Girlfriend charged after retired fire chief and his teen daughter killed in Missouri

The accused, Linda Hayden, is held on a $2 million cash-only bond as the case moves toward a preliminary hearing.

CLAYTON, Mo. — Court documents say a woman charged in the killings of a retired fire chief and his teenage daughter was found in a locked bedroom of their Ferguson home after relatives discovered the two victims shot Saturday evening.

The papers filed in St. Louis County name the defendant as Linda Hayden, 61, and the victims as Henry Williams and 15-year-old Ha’layna Elliot. Prosecutors charged Hayden with two counts of first-degree murder and two counts of armed criminal action. The filings turned a fast-moving local tragedy into a formal homicide case, but they still left out a public explanation for why investigators believe the shootings happened.

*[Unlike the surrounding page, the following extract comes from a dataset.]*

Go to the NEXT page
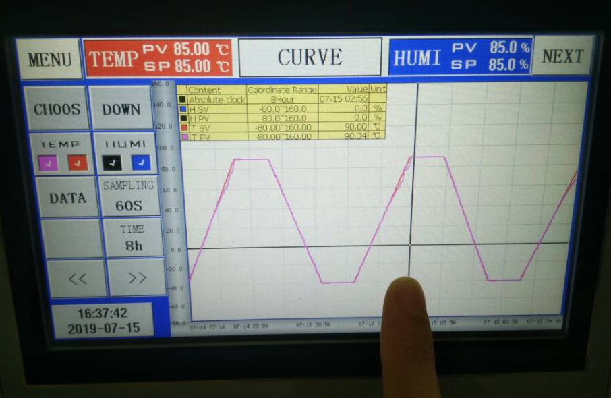 pos(562,57)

The charging narrative places the emergency response on the 500 block of North Clay Avenue at about 6:15 p.m. Saturday. By then, relatives had already gone to the house and found Williams and Ha’layna dead, according to the complaint and later local reporting on the same court record. Detectives wrote that Williams suffered a gunshot wound to the back of the head and the teen suffered a gunshot wound to the forehead. Officers then found Hayden behind a locked master bedroom door. Inside the room, according to the complaint, police recovered a .38 revolver with spent casings in the chamber. The document also says Hayden made what detectives described as a spontaneous statement, saying she “guessed she was the villain in the story” and calling Williams “a bad man and a narcissist.”

Those lines from the record quickly shaped the early public understanding of the case, but the documents did not fill in the missing middle of the story. Police did not say whether there had been a reported argument, whether anyone else was home at the moment of the shootings, or what evidence first tied Hayden to the weapon beyond her location in the house and the statement attributed to her. They did state that Hayden, Williams and Ha’layna all lived together. The probable cause materials also said officers believed Hayden posed a danger because she had allegedly shot two people in the head. A judge set bond at $2 million cash only, an amount that signaled the seriousness of the charges and the court’s concern about detention at the earliest stage of the prosecution.

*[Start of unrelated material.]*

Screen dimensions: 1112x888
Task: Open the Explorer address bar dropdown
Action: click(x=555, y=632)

The victims’ identities gave the case weight far beyond the charging language. Williams was known across north St. Louis County as a former Berkeley fire chief who had taken that leadership role in 2003 and later retired. In death, he was remembered not only as a public official but as a father who stayed visible in everyday community life. Ha’layna’s name carried through a different circle. She was a sophomore at Pattonville High School and a basketball player whose teammates and supporters described her as gifted, disciplined and fun to watch. One teammate remembered that when Ha’layna took a shot, everyone expected it to fall. The same reports said Williams often coached and encouraged her teammates, making the deaths feel to many families like the sudden removal of two familiar figures from the same set of bleachers.

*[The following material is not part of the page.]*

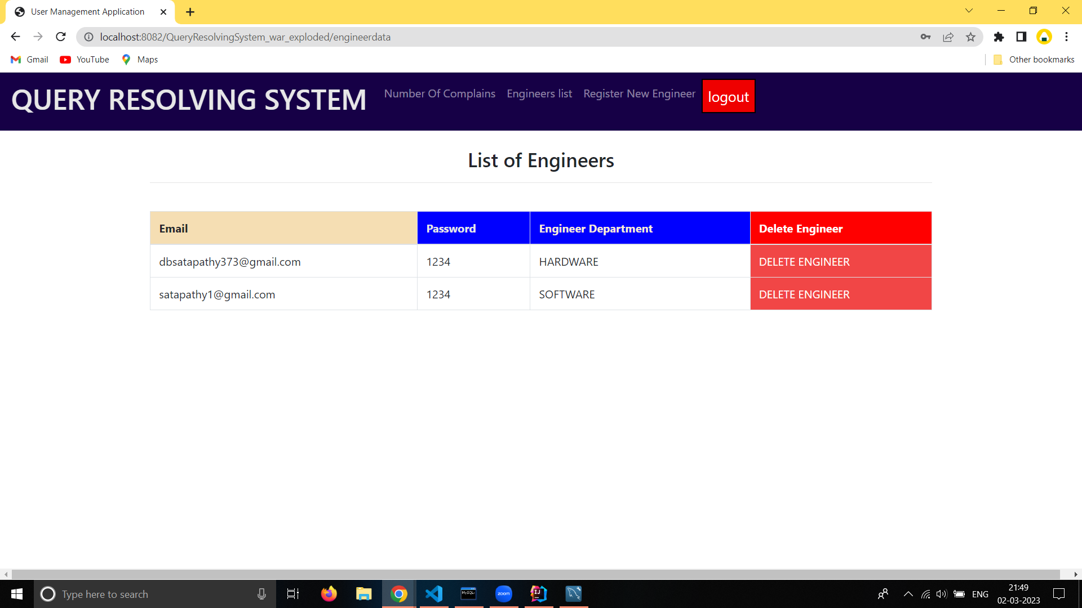Click the share page icon
Viewport: 1082px width, 608px height.
click(948, 37)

The legal path ahead is now defined by routine but important court steps. Hayden had a bond reduction hearing scheduled for March 2 and a preliminary hearing scheduled for March 26. At the preliminary stage, prosecutors must show enough evidence to move the case forward. The charges already filed are among the highest-level homicide counts in Missouri, and the armed criminal action counts add separate exposure if the prosecution proves a firearm was used during the killings. No plea or trial date has been publicly announced in the reporting available so far. Police also have said they plan to release any further case information in coordination with the St. Louis County Prosecuting Attorney’s Office, a sign that investigators expect the public record to develop through court filings rather than informal updates.

The public response has mixed grief with the rigid pace of criminal procedure. A school community mourned a 15-year-old athlete whose season ended in memorials instead of games. Fire-service colleagues and residents remembered a retired chief whose career had long been part of Berkeley’s civic identity. That contrast is often where homicide cases live after the first headlines fade: in the gap between the precise language of a probable cause statement and the broader loss felt by people who knew the dead in ordinary ways. For now, the record offers blunt facts, serious charges and a few haunting lines, but not a full answer to the question that usually matters most in a case like this — why.

The case remained in its early stage on March 21, with Hayden still jailed and the March 26 preliminary hearing set as the next key court date. Until then, the public account rests mainly on the complaint, the bond order and the memories others have shared about Williams and Ha’layna.

Author note: Last updated March 21, 2026.